Excerpted passage
++++++++++++++++++++

We've been on a road trip with Deepika Padukone before. It was cacophonous, it was fun, it made us want to be in the car with the lot of them, even if it meant sitting next to a dead cat. Piku is another road trip, it's also fun, but you know how this one's going to go down; you've been on this ride already. Yet every time you think you know how things are going to go down, they tease you with an adorable alternative, trumping what you just guessed in your head.
Strapped in with her father Bhaskor (Amitabh Bachchan) and Rana, the owner of a taxi company (Irrfan) who gets roped into driving father and daughter from Delhi's Chittaranjan Park to their ancestral home Champakunj in Kolkata, Piku (Padukone) is a young architect on leave to accompany her father on this trip he's insisting on making. A cantankerous man, constantly chiding his eye-rolling but doting daughter for something or the other, we all have to deal with Bhaskor's shit. More literally than we'd sign up for if we'd been warned in advance. Except, unlike Bollywood's usual fascination with toilet humour, this one doesn't make you want to throw out your popcorn or scrunch your face in disgust. The man's old, he's got bowel problems, it's gonna make him cranky; he's like that uncle or grandfather in your family who you love, but frequently want to make shut up. Because he might call you in the middle of a work meeting to ask what medicine you think he should take when the regular stuff isn't working. Or compel you to discuss his bowel movements in detail with the doctor on the phone when you're sitting across the table from your boyfriend on a date. Piku grins and bears it all for the most part. They lost her mother a little while ago and now it's just the two of them. He's grown entirely dependent on her, and a deep-rooted fear of losing his daughter to a husband has him dismissing any talk of marriage the minute it comes up in the house. In his own words, "shaadi without purpose is low IQ" behaviour. Why should a woman devote her life to her husband? She must be independent. Just not of Bhaskor, when it comes to his daughter. The movie touches on the things we all think about — the roles reversing between parents and children when the parents get old, for instance, but it never tries to emotionally manipulate the audience, which is a welcome relief. Similarly with acknowledging that Piku is an urban woman, who's had her share of casual relationships, is not a virgin, Bhskor knows about it, but it's mentioned casually in passing, without needing to make a big deal or larger point about it. These are exactly the kinds of things that make things so relatable to an urban audience.

++++++++++++++++++++

Stored records:
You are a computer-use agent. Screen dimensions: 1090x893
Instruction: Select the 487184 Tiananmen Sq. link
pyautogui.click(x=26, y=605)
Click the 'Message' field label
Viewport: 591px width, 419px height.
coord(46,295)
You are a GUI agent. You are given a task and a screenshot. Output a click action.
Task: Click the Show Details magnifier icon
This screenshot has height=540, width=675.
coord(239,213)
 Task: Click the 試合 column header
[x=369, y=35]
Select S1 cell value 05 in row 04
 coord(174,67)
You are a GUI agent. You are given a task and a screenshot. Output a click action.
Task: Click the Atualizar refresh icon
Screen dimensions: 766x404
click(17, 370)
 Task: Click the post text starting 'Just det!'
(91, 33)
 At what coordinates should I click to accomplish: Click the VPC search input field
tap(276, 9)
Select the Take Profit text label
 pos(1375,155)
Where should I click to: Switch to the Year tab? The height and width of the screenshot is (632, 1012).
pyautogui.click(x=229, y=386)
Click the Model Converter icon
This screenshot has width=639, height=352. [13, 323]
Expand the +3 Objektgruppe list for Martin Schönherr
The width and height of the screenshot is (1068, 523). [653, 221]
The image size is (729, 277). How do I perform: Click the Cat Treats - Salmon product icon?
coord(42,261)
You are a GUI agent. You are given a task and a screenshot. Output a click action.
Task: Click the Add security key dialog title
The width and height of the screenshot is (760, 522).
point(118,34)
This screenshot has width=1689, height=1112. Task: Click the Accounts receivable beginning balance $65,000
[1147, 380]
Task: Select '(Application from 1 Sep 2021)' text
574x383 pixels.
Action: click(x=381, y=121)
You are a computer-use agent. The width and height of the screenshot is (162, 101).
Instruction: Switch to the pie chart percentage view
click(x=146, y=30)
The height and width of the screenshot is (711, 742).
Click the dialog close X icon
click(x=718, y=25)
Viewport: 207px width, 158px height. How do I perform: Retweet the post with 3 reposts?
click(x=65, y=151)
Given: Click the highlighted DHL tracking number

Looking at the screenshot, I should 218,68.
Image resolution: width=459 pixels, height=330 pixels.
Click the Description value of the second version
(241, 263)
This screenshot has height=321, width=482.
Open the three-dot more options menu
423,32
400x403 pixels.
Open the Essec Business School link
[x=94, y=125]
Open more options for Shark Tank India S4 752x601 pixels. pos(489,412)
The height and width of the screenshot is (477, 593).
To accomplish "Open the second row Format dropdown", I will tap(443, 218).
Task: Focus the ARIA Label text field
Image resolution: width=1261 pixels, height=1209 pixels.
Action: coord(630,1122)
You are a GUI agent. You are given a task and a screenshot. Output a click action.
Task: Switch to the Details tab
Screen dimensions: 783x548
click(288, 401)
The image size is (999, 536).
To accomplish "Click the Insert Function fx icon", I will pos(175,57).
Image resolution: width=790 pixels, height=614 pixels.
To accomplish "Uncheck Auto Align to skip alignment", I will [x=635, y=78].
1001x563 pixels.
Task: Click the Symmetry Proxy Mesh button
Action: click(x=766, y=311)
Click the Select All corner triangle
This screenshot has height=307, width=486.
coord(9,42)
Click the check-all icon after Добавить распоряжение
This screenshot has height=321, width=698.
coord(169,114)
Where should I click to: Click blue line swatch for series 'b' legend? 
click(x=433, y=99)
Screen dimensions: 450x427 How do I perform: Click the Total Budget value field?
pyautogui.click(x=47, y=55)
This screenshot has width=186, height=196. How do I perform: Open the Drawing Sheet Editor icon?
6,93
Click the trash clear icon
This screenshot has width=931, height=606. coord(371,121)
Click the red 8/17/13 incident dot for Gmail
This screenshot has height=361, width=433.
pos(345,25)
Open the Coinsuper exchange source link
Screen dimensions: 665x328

++++++++++++++++++++

Work to complete
Please set down, word for word, the part of the Piku review above from "We've been on" up to and including "in your head.".

Written answer
We've been on a road trip with Deepika Padukone before. It was cacophonous, it was fun, it made us want to be in the car with the lot of them, even if it meant sitting next to a dead cat. Piku is another road trip, it's also fun, but you know how this one's going to go down; you've been on this ride already. Yet every time you think you know how things are going to go down, they tease you with an adorable alternative, trumping what you just guessed in your head.